>> Start Page excerpt

It was found that rider attitudes and intentions concerning Amtrak increased as competitive alternatives were weakened. (Drea & Hanna, 2000)
Federal Express
Customer Segmentation in Service Organisations
To enhance profitability, Federal Express, a US company which provides transportation, e-commerce and supply chain solutions, revolutionised its marketing philosophy. The company categorised its customers according to behaviour, desires, and responsiveness to marketing, and identified three segments which they entitled: the good; the bad; and the ugly. The company's marketing effort was differentiated to put its major efforts into servicing the good, to move the bad to good, and to discourage the ugly. (Zeithaml et al, 2001)
First Commerce Corporation / Bank of Granite
Customer Segmentation in Financial Institutions
First Commerce Corporation (now merged with Granite Bank), a US bank holding company, used customer segmentation to more effectively address customers that differed in contributions to current and/or future profitability. Using demographics, the company divided its clients into mutually exclusive groups of individuals and then identified the reasons for swings in profitability including account balances, product mix, and transaction behaviour. Following analysis the company was able to define three unique customer segments which they called the smart money segment, the small business segment ,and the convenience segment. The company then tailored its marketing to each differentiated segment which made its programmes far more effective. (Zeithaml et al, 2001)
Intrawest Corporation
Niche Markets - Cleansed Data Required
Canadian company Intrawest Corporation operated golf and ski resorts and desired to transition itself from a product-focused organisation to being more customer focused. Through this it hoped to take advantage of cross-marketing opportunities; however the organisation had as many as 7 profiles of each customer spread across its databases. This information was derived from various customer touch points e.g. from lodging, ski passes /cards, food and beverage, retail etc. Much of the data contained errors making the quality of the data doubtful. Cleansing the millions of records that Intrawest held was an arduous task hence the organisation chose to use commercial software to carry out the necessary data cleansing. This action enabled Intrawest to better segment its customers helping the organisation to identify potential customer niches that it could efficiently use as markets across its resorts. (Hilson, 2003)

>> End Page excerpt
>> Start Material shown

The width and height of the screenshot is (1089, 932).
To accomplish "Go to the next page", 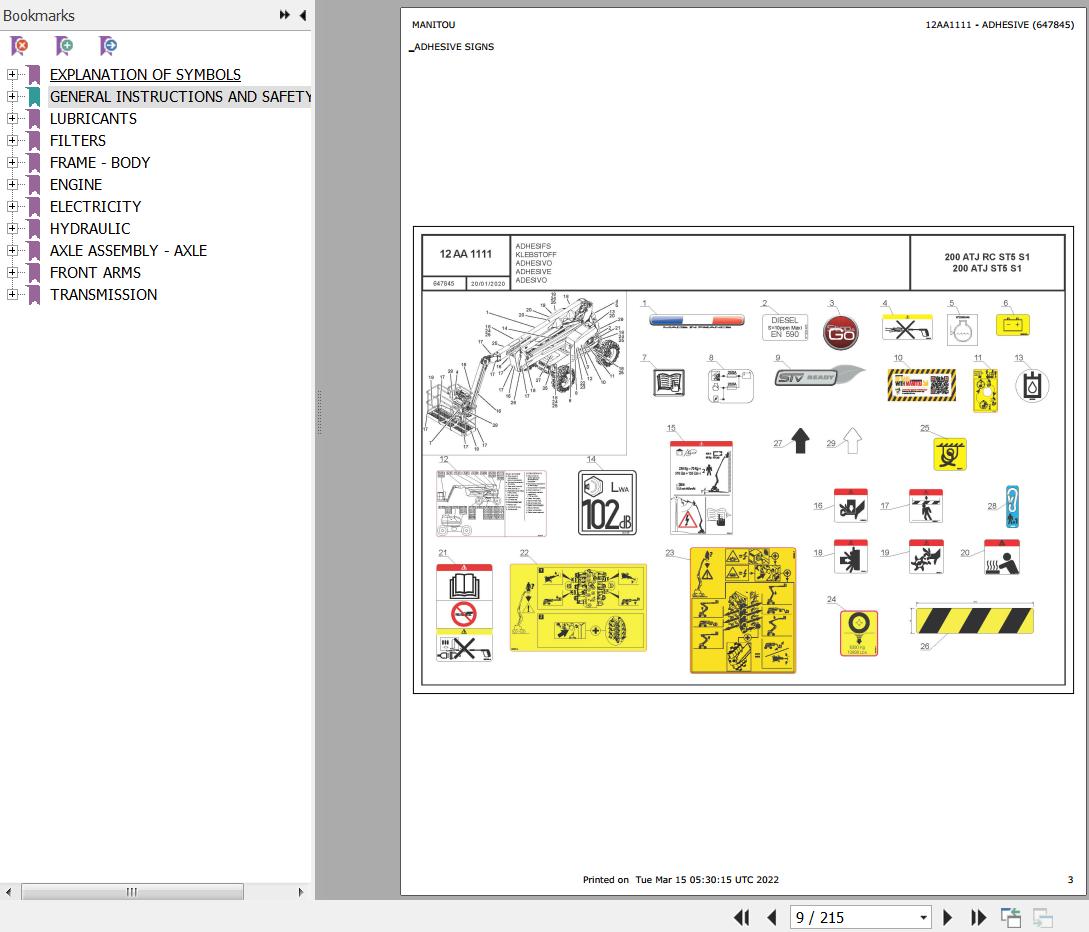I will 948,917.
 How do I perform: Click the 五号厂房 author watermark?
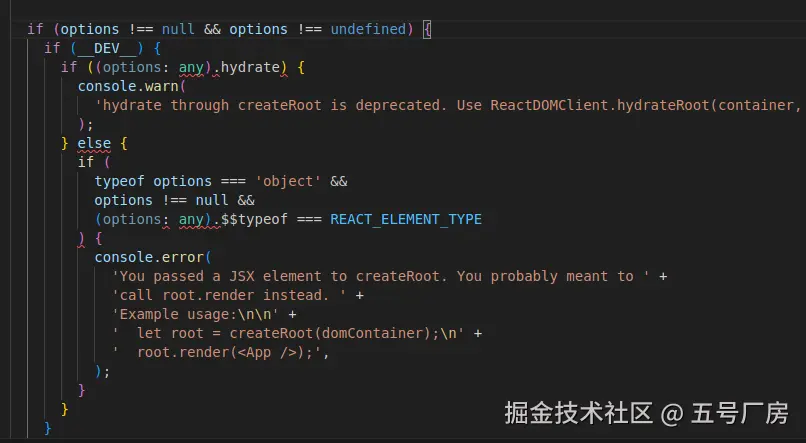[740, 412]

>> End Material shown
>> Start Material shown

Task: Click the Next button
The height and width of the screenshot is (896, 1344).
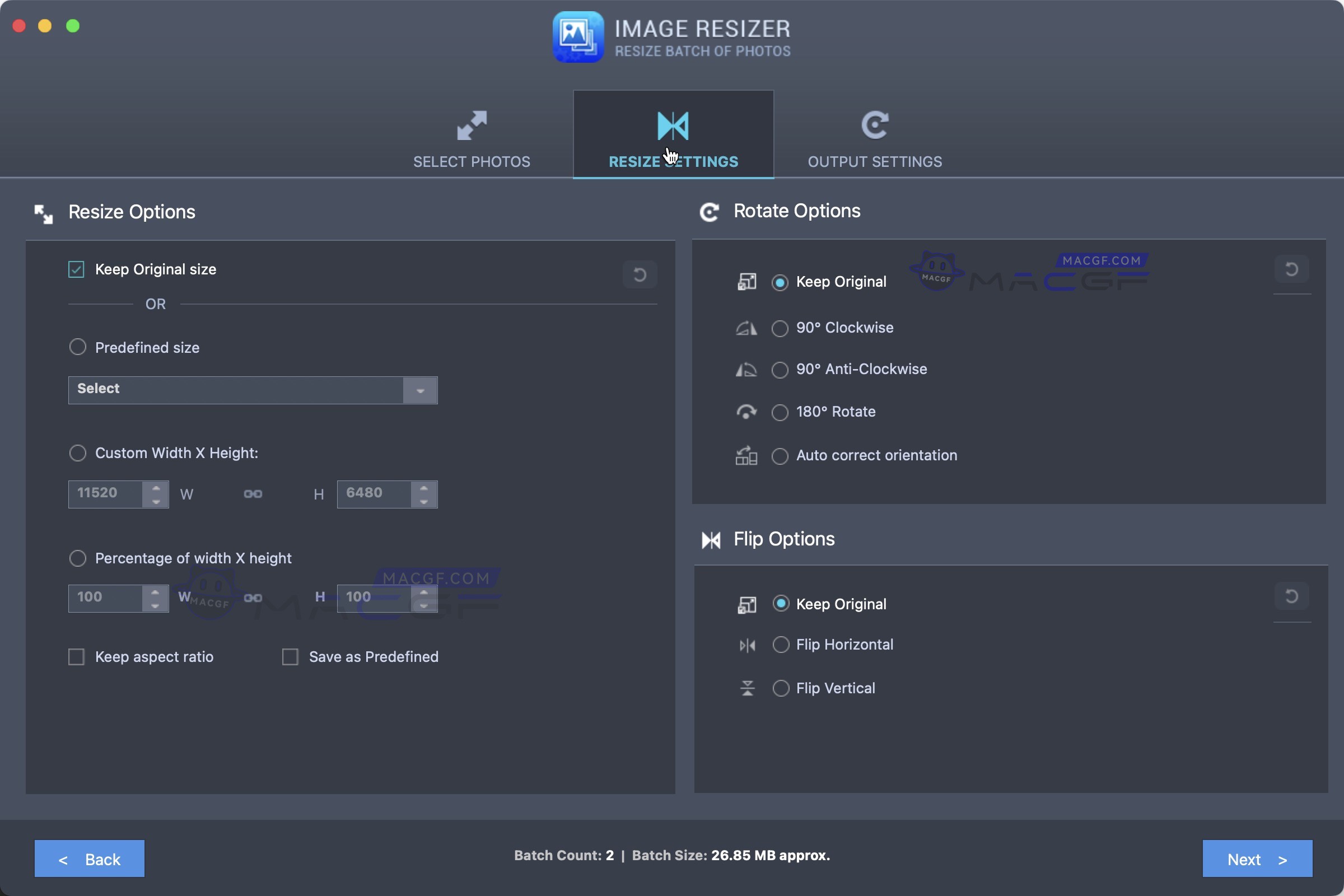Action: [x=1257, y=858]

>> End Material shown

* **Exercise requirements**: Please print the customer segmentation excerpt word for word from "It was found" to "ugly. (Zeithaml et al, 2001)". The data is not needed here.

* **Solution for this exercise**:
It was found that rider attitudes and intentions concerning Amtrak increased as competitive alternatives were weakened. (Drea & Hanna, 2000)
Federal Express
Customer Segmentation in Service Organisations
To enhance profitability, Federal Express, a US company which provides transportation, e-commerce and supply chain solutions, revolutionised its marketing philosophy. The company categorised its customers according to behaviour, desires, and responsiveness to marketing, and identified three segments which they entitled: the good; the bad; and the ugly. The company's marketing effort was differentiated to put its major efforts into servicing the good, to move the bad to good, and to discourage the ugly. (Zeithaml et al, 2001)